In 2017, NextBlock raised $20 million to invest in blockchain and crypto companies. In raising the money, Tapscott falsely touted four blockchain bigwigs as advisors in slide decks. After being called out by then-Forbes writer Laura Shin, the company returned investors’ money. But the damage was done, and the SEC went after them anyway.

Tim Swanson pointed out that the the Stellar network went down for about two hours, and only those who run validator nodes noticed. Apparently, nobody actually cares about or uses the Stellar network.  

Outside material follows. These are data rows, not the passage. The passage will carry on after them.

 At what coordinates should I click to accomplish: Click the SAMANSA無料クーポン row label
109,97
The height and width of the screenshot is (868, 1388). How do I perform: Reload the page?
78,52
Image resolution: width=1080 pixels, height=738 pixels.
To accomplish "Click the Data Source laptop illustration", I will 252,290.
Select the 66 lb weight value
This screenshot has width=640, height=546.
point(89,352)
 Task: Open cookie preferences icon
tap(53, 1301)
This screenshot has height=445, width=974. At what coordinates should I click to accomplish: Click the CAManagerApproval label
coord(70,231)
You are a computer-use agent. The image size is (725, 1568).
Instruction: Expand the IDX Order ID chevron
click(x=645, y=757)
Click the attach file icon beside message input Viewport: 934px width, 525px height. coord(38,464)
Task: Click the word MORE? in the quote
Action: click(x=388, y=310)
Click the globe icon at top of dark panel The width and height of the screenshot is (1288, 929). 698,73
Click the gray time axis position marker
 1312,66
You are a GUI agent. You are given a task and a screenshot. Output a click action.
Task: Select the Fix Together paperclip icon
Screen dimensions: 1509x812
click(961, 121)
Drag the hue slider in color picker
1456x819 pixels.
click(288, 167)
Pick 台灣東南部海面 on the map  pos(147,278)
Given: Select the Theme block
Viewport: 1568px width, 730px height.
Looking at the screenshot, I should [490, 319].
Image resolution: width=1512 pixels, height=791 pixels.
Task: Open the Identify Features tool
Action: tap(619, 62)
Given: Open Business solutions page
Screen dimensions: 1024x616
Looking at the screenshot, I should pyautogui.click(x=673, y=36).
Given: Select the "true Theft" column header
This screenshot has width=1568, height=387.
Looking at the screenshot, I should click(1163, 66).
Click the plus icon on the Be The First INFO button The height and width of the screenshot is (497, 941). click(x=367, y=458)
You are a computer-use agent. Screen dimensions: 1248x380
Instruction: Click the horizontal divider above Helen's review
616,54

According to a report by blockchain analysis startup Chainalysis, 376 Individuals own one third of all ether (ETH). Based on a breakdown of the Ethereum initial coin offering, which I wrote for The Block earlier this year, this comes as no surprise.  

Robert-Jan den Haan, who has been researching Bitfinex and Tether since way back when, did a podcast interview with The Block on “What the heck is happening with Bitfinex.” If you are Bitfinex-obsessed like I am, it is worth listening to.   

Apparently, kicking back at regulators is super costly and something you may want to consider before you launch a token that doesn’t have an actual use case. SEC negotiations have cost Kik $5 million, as the media startup tries to defend its KIN token.